In 1683, the Polish king John Sobieski arrived at Vienna with his army. Before the Battle of Vienna, Sobieski placed his troops under the protection of the Blessed Virgin Mary. In the following year, to celebrate the victory, Pope Innocent XI added the feast to the Roman calendar, assigning to it the Sunday within the octave of the Nativity of Mary.

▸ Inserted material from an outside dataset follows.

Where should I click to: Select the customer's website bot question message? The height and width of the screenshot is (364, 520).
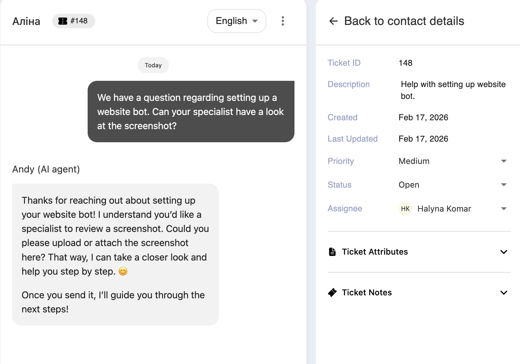[x=191, y=112]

The reform of Pope Pius X in 1911 restored to prominence the celebration of Sundays in their own right, avoiding their being often replaced by celebrations from the sanctoral. The celebration of the Holy Name of Mary was therefore moved to 12 September. Later in the same century, the feast was removed from the General Roman Calendar in 1969 as part of its reform by Pope Paul VI, as something of a duplication of the 8 September feast of the Nativity of the Blessed Virgin Mary, but it did not cease to be a recognized celebration of the Roman Rite, being mentioned in the Roman Martyrology on 12 September. In 2002 Pope John Paul II restored the celebration to the General Roman Calendar.

==Legacy==
Blessed William Joseph Chaminade chose the Feast of the Holy Name of Mary as the patronal feast of the Society of Mary (Marianists), rather than a day commemorating a particular dogma or devotion in order to focus on the person of Mary. For similar reasons, the similarly named but unrelated Society of Mary (Marists), was to adopt the same patronal feast.

A number of parishes and schools worldwide are dedicated to the Holy Name of Mary.

The Dulce Nombre de Maria Cathedral Basilica in Hagåtña, Guam, is the episcopal see of the Archbishop of Agaña.